ALAN ALLPORT, professor of history, penned Britain at Bay: The Epic Story of the Second World War: 1938-1941 (Knopf Doubleday, 2020), the first of two volumes documenting Great Britain history during the early years of WWII. Allport traces Great Britain’s entrance into the war and its tumultuous path to victory.

GEORGE KALLANDER, associate professor of history, authored an introduction and was the first to translate The Diary of 1636: The Second Manchu Invasion of Korea (Columbia University Press, 2020), a 360-page diary, originally recorded by Korean scholar Na Man’gap (1592-1642). Kallander’s introduction sheds light on early Korean society, military and politics.

MADONNA HARRINGTON MEYER, University Professor of Sociology, and alumna Ynesse Abdul-Malak ’13 M.A. (Soc)/’17 Ph.D. (Soc) of Colgate University, co-authored Grandparenting Children with Disabilities (Springer, 2020), which examines issues facing grandparents who care for children with disabilities, including risks to their physical and financial well-being. The book uses cumulative inequality theory to assess the link between the number of social programs in the U.S. and the growing need for grandparents to care for children with disabilities.
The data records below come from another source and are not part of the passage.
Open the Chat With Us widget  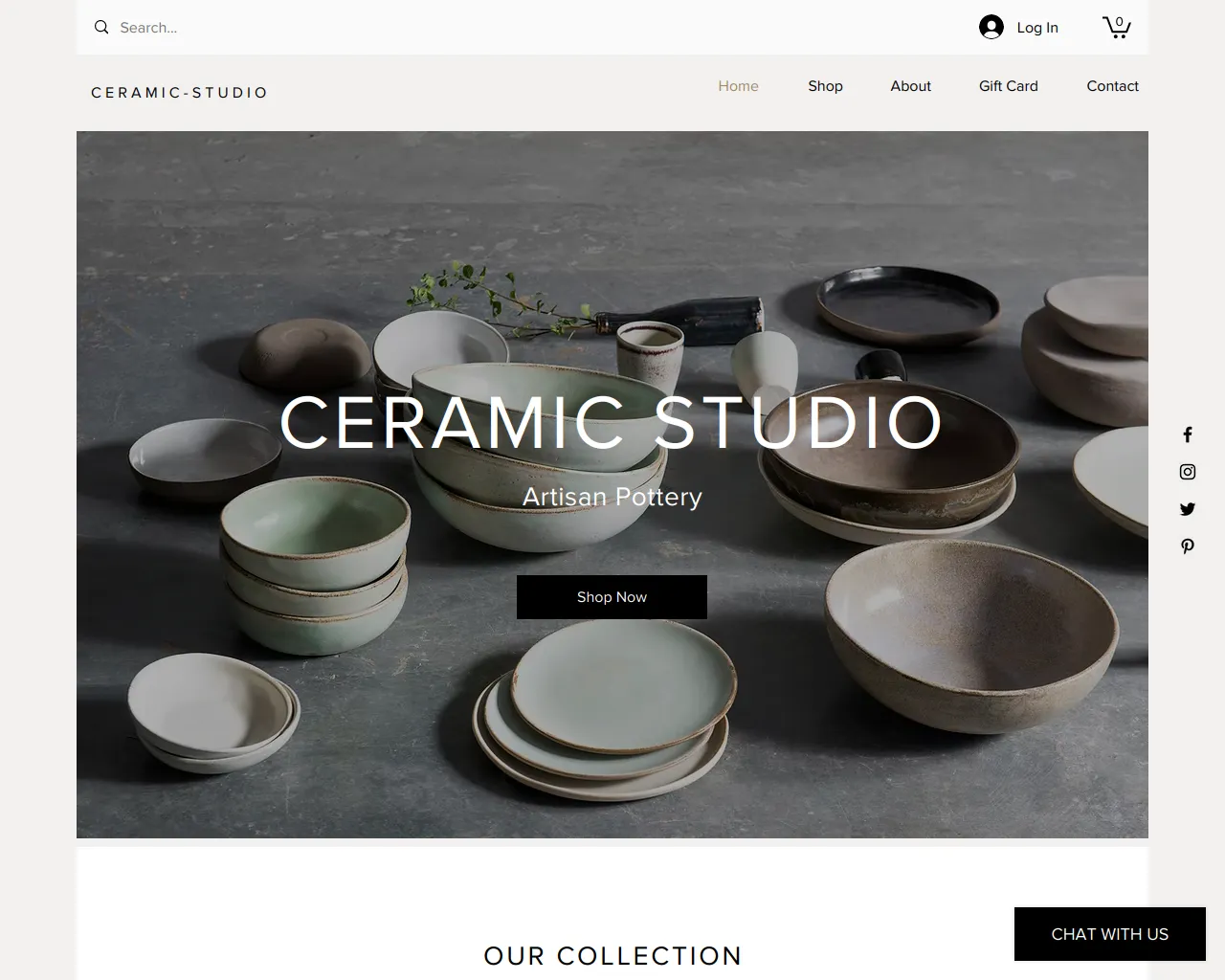(1110, 934)
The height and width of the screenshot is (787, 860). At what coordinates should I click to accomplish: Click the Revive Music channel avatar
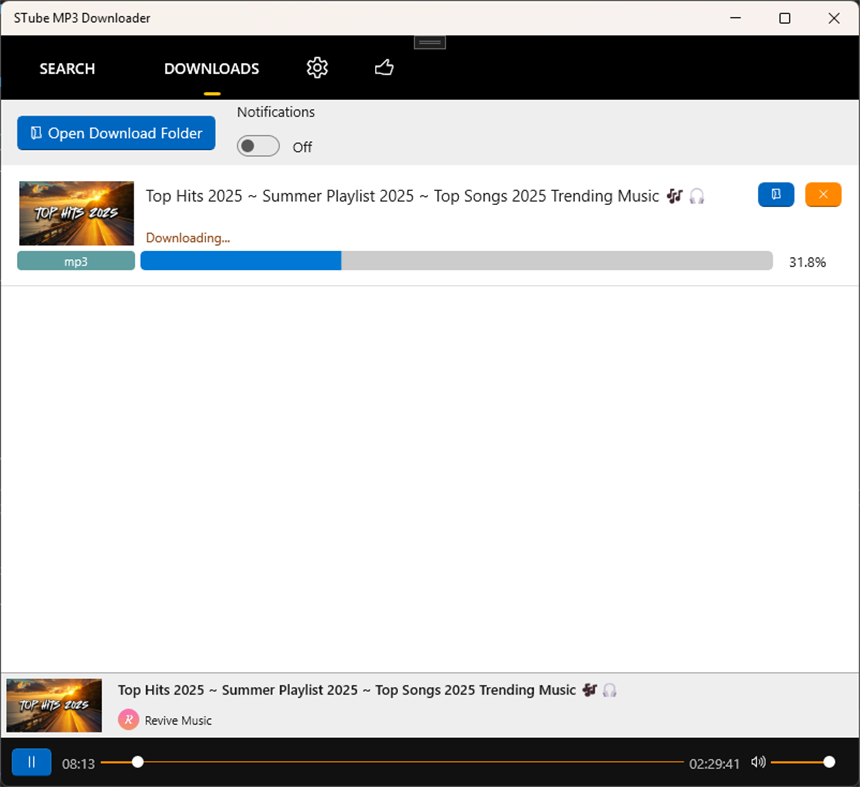tap(128, 719)
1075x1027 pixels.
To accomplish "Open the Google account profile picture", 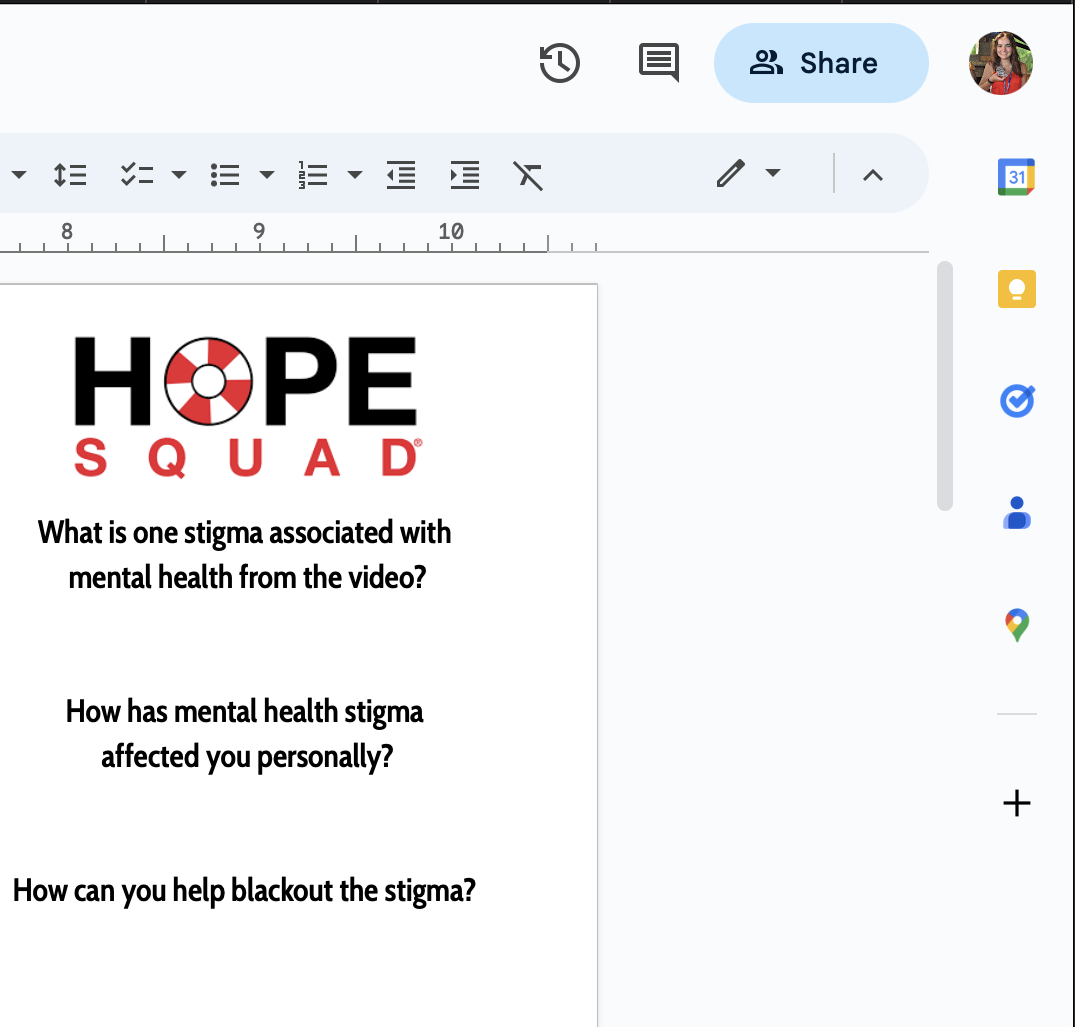I will tap(1000, 63).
ELISABETH LASCH­QUINN, professor of history, authored Ars Vitae: The Fate of Inwardness and the Return of the Ancient Arts of Living (Notre Dame Press, 2020), which challenges consumer culture as a means to happiness and well-being with ancient, alternative Greco-Roman philosophies including Cynicism, Platonism, Gnosticism, Stoicism and Epicureanism. The book uses a variety of films, popular culture, manuals and scholarly works to juxtapose America’s consumerism to ancient, philosophical ways of living.

LAMIS ABDELAATY, assistant professor of political science, penned Discrimination and Delegation: Explaining State Responses to Refugees (Oxford University Press, 2020), examining the complex dimensions of refugee policy in relation to state sovereignty and human rights in refugee receiving countries. The book demonstrates that refugee affairs are frequently re-directed to the United Nations when refugees are not the ethnic kin of rival states.

JUNKO TAKEDA, professor of history and Daicoff Faculty Scholar, authored Iran and a French Empire of Trade, 1700-1808: The Other Persian Letters (Oxford University Press, 2020). It explores how early 18th-century trans-imperial trade between France and Persia worsened tensions between India, Russia, Turkey and Persia, and the effects of climate change and resource security in these regions. The book uses a macro lens to detail underexplored relations between 18th-century Asian politics and France.

CHRISTOPHER FARICY, associate professor of political science, and Bucknell University Professor Christopher Ellis penned The Other Side of the Coin: Public Opinion toward Social Tax Expenditures (Russell Sage Foundation, 2020), comparing U.S. economic expansion in 2019 to the Gilded Age where record low unemployment was accompanied by a higher wage gap. The book illustrates that Americans prefer indirect government assistance, such as tax subsidies because direct government intervention, such as Medicare for All, is perceived as “big government” overreach.